The Producers
Mark Grieco - Director
Mark is an independent filmmaker and photographer. He has spent the last 12 years traveling Latin America looking for stories and mining for gold. His film, MARMATO, premiered at the 2014 Sundance Film Festival and went on to win 15 international awards. He is the winner of grants from the Sundance Institute, Ford Foundation, and The MacArthur Foundation. He studied film production at the Tisch School of the Arts at New York University.
Torus Tammer - Producer
Torus is the founder of Sandarba, the production company based in Bogota, Colombia. Sandarba was formed with partner Mike Erwin with a mission to discover and nurture Colombian talent and stories to bring to worldwide audiences. Sandarba has completed its first documentary feature film, the multi-award winning A RIVER BELOW. Next up on the slate is SOMBRA, a feature film written and directed by and starring Manolo Cruz (his last film BETWEEN LAND AND SEA won a special jury prize at the 2016 Sundance Film Festival).

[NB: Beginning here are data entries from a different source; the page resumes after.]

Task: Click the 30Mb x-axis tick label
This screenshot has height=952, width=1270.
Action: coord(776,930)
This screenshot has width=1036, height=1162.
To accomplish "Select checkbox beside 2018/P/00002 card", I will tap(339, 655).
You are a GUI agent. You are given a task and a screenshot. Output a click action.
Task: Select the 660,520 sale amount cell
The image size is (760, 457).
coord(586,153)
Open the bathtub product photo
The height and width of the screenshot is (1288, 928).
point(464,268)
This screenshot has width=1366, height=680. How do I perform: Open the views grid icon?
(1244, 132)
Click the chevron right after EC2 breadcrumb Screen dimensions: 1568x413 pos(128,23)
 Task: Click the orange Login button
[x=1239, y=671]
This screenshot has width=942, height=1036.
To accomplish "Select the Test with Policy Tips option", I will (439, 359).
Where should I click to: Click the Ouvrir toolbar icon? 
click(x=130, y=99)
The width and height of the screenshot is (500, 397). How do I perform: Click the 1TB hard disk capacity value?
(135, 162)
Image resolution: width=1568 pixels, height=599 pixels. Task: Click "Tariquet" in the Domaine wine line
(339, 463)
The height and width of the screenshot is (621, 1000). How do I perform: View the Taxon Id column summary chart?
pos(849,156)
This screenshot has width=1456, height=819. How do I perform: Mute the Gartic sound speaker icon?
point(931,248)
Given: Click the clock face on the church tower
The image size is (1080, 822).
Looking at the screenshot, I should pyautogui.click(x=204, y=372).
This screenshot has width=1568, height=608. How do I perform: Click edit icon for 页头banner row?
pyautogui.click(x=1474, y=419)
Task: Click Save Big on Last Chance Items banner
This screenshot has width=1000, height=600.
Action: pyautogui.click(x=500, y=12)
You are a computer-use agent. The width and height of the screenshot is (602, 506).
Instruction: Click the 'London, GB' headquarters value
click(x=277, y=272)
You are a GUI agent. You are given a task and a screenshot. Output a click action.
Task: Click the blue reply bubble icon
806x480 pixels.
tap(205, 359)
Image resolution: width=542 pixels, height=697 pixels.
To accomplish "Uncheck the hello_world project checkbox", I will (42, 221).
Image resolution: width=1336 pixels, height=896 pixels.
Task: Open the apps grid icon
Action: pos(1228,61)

Mike Erwin - Executive Producer
After producing several national television commercials, Mike began his career in television production as a stage manager for famed production company Smith-Hemion Productions. While there, he participated in over ten Emmy Award-winning productions. Mike has produced fifteen feature films to date and has produced and/or co-financed six films in international co-productions. He has enjoyed development and production associations with Warner Brothers, New Line Cinema, Miramax Films, HBO and numerous others.
Making The Film
Helkin René Diaz’s cinematography is often striking, with aerial shots of the winding Amazon River capturing a larger sense of the complex nature of the environment and the issues plaguing it.
Accompanied by Tyler Strickland's plangent score, René Díaz's eloquent camera glides above and along the twisting river, and the doc pulses with nourish dread. As he peers into the ways a ground-shifting story is shaped, Grieco never loses sight of his own role as a filmmaker. Neither do the fishermen: When he visits the river community that found itself at the centre of a national controversy, they speak of shattered trust. Then they aim their cellphone cameras at Grieco and his documentary crew, determined to gather the kind of evidence that they regret not having of their interactions with Rasmussen. "If you harm us," one villager tells Grieco, "we can prove you were here."